As regras do Compromisso criado em Olhão, por decreto do rei D. José I, em 1771. Consiste o documento real: “Eu el-Rei faço saber que os mareantes de Olhão, que dista da cidade de Faro mais de uma légua, Me representaram por sua petição que sendo aquele lugar no seu princípio fundado com poucos pescadores (…) se separem da Casa do Compromisso da Confraria do Corpo Santo da cidade de Faro”. Os sentimentos do povo de Olhão foram os mesmos das citadas confrarias: defesa e protecção aos mareantes e suas famílias. A escritura pública notarial foi realizada num dos Tabeliães de Notas de Faro, no dia 17 de Novembro de 1768. O edifício do Compromisso de Olhão ficou concluído, três anos após a carta régia. Hoje o edifício do Compromisso de Olhão, construção feita à custa dos mareantes da Nobre Casa do Corpo Santo, está transformada em Museu Municipal.
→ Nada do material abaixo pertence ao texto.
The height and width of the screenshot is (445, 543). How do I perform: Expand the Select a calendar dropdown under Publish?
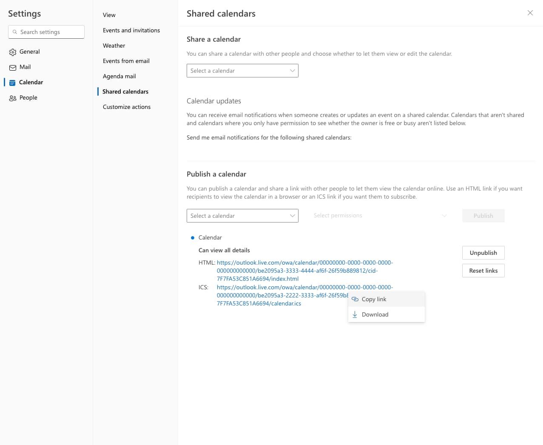(242, 216)
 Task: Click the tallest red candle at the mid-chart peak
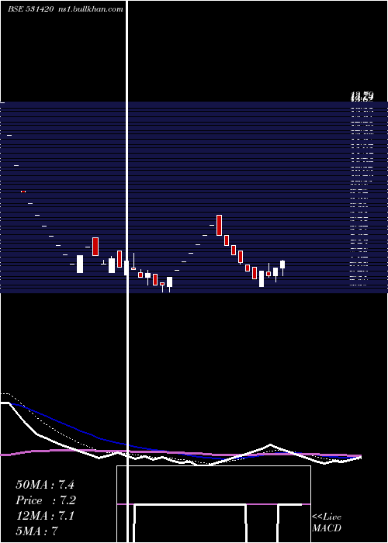click(219, 225)
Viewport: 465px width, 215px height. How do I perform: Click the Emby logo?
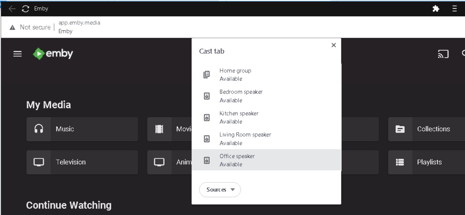[x=53, y=54]
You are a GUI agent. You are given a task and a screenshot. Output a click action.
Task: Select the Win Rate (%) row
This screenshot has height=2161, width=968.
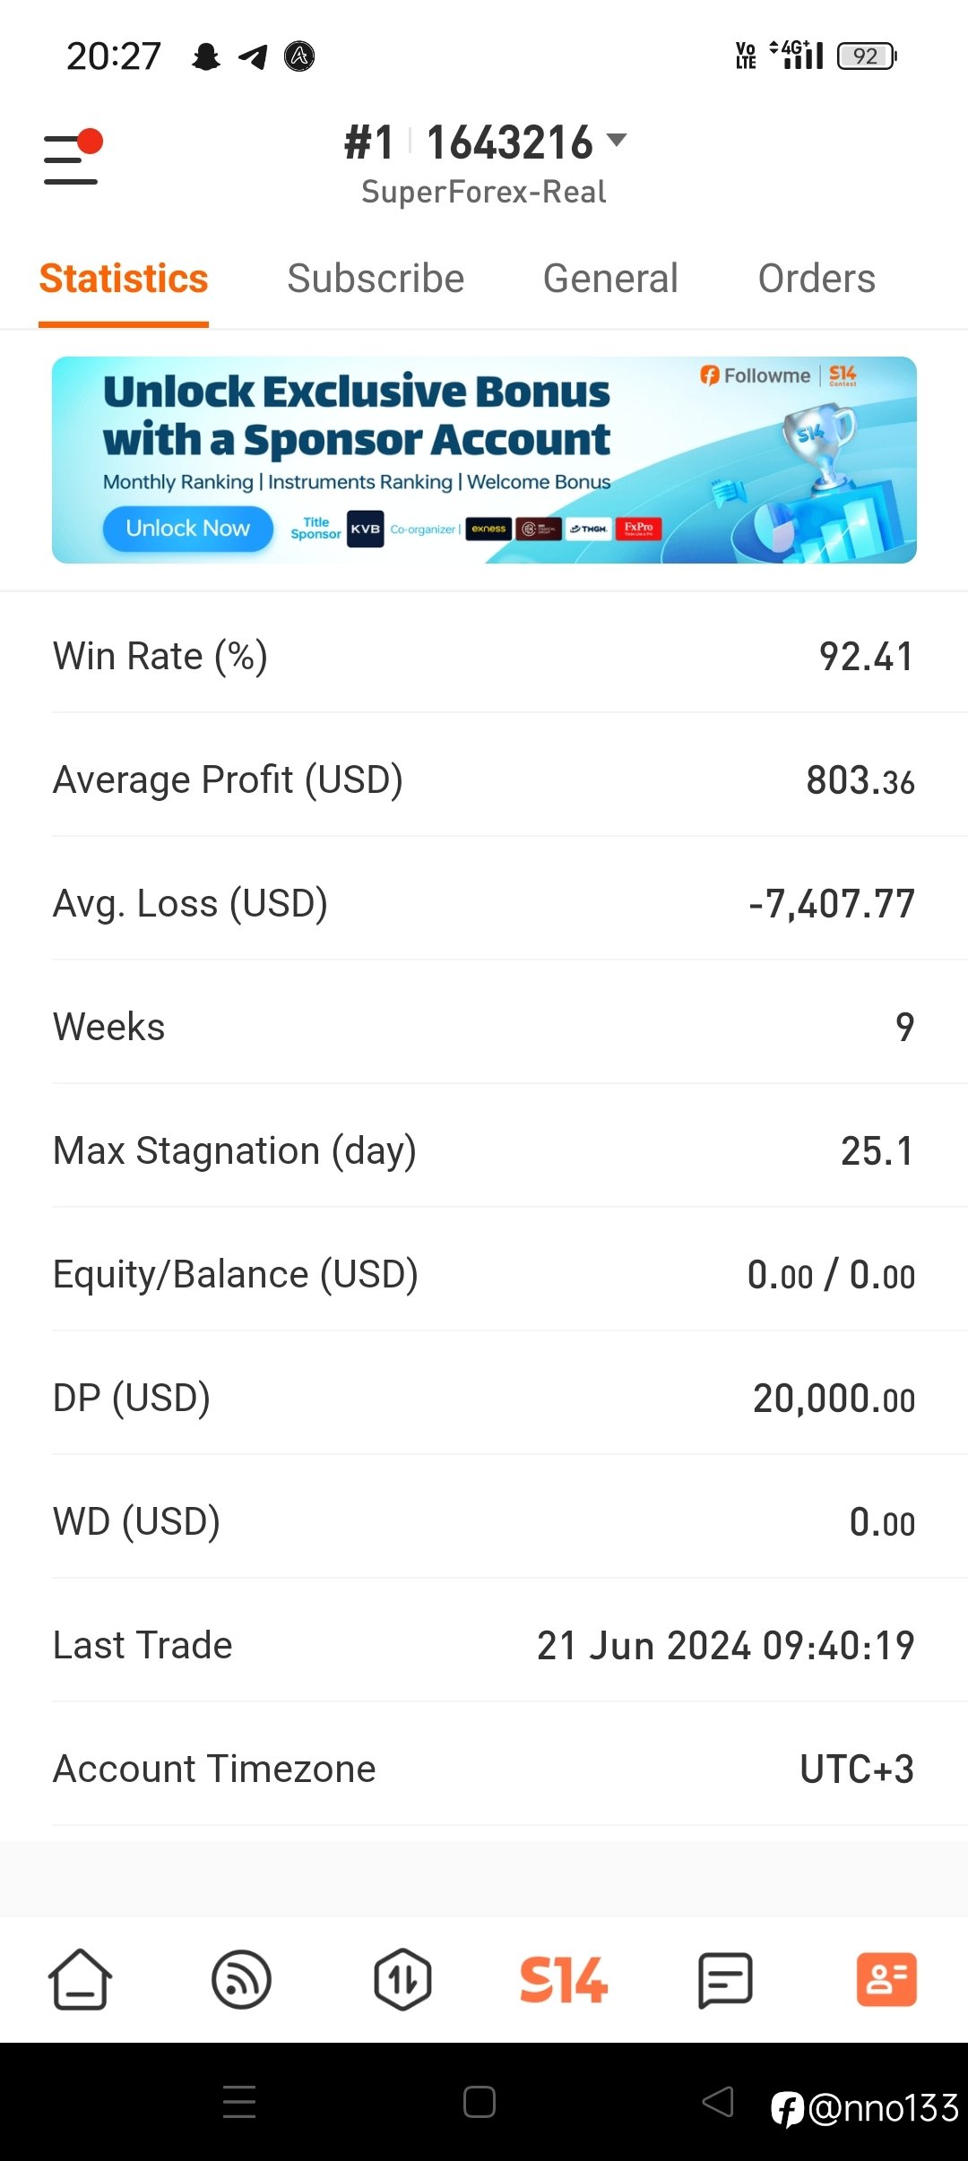click(x=484, y=656)
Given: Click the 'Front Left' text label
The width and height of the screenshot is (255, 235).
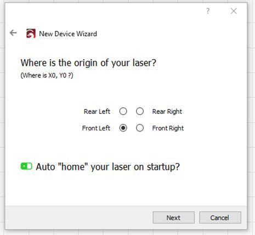Looking at the screenshot, I should point(96,128).
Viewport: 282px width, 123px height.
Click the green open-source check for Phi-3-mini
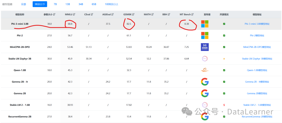pos(224,24)
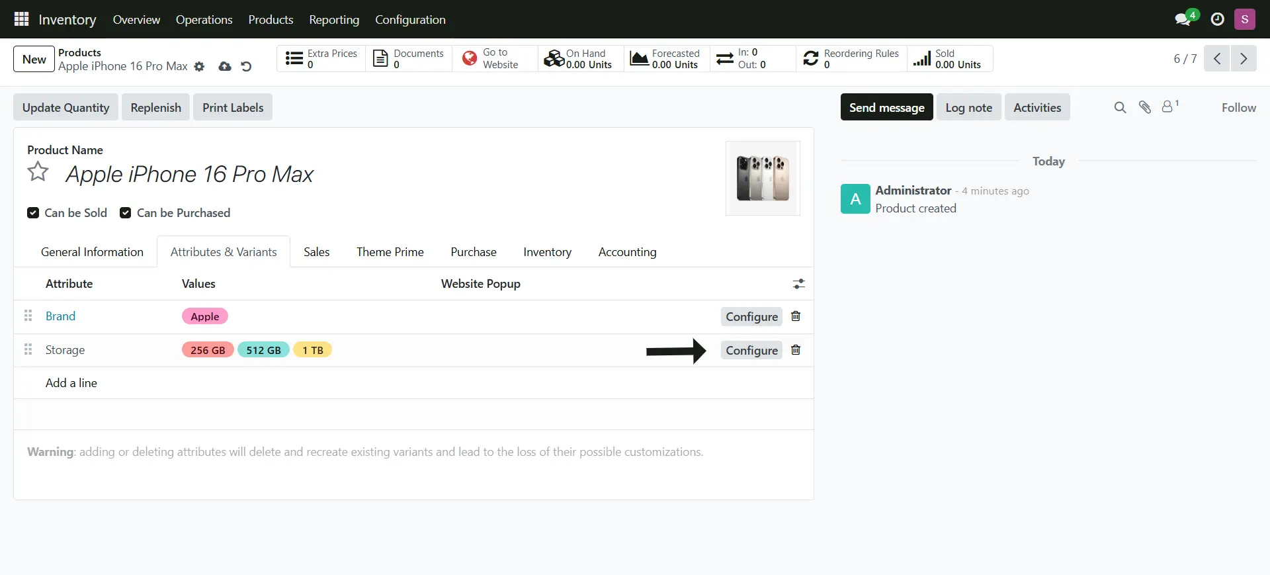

TAVIRA tem o seu Compromisso desde o início do século XVI, iniciado pelo reinado de D. Manuel I, grande protector da vila que elevou a cidade a 16/03/1520.

No apêndice doc. Nº 1 revela-se a certidão: Mareantes da cidade de Tavira e confrades da Confraria do Espírito Santo da mesma cidade (…) que pelos senhores Reis passados lhe foram concedidos dos quais lhes passarão novas cartas assinadas por V. Majestade.

A ligação do Compromisso Marítimo de Tavira ao poder Real, tem a sua confirmação pelos alvarás e privilégios que os reis concediam a esta Corporação.

O Compromisso Marítimo de Tavira tem um carácter religioso, dado que teve desde a sua fundação a ligação à sua Igreja, chamada, na voz do povo, de Igreja das Ondas. No primeiro capítulo do Apêndice Doc. 2.º, regista: Que a nossa igreja, a Casa de Deus onde se louva o mesmo Senhor, e ao glorioso S. Pedro Gonçalves Telmo, nosso patrono e Padroeiro.

O Compromisso Marítimo de Tavira, à semelhança das associações congéneres, regia-se por estatutos que definiam com rigor as regras que deveriam ser observadas pelos seus associados.

Após a Revolução Liberal, por portaria do Ministério do Reino, datada de 5 de Outubro de 1838, foram aprovados novos estatutos da Corporação Marítima com 65 artigos, e a determinação de que a cargo do Compromisso ficaria o reparo e a conservação da Igreja de São Pedro Gonçalves Telmo (Igreja das Ondas), o santo padroeiro em honra do qual faziam festa.

A 13 de Março de 1851 há registos de nova mudança de estatutos pela necessidade de reformação de algumas disposições impraticáveis e também porque opostas ao sistema de legislação constitucional. Sobre estas Associações corporativas, os antigos Compromissos Marítimos foram substituídos pelas Casas dos Pescadores, criadas pelo Estado Corporativo, e reguladas pela lei n.º 1953 de 11 de Março de 1937.

Na actualidade, após o 25 de Abril de 1974, as Casas dos Pescadores (antigos Compromissos Marítimos), encontram-se extintas, e a missão que estas cumpriam, na prestação de cuidados de saúde e assistência social aos seus associados, passou a ser assegurada a nível nacional pelo Serviço Nacional de Saúde e de Segurança Nacional, de que são beneficiados todos os trabalhadores portugueses. O edifício do antigo Compromisso/Casa dos Pescadores de Faro é, hoje, propriedade do Estado.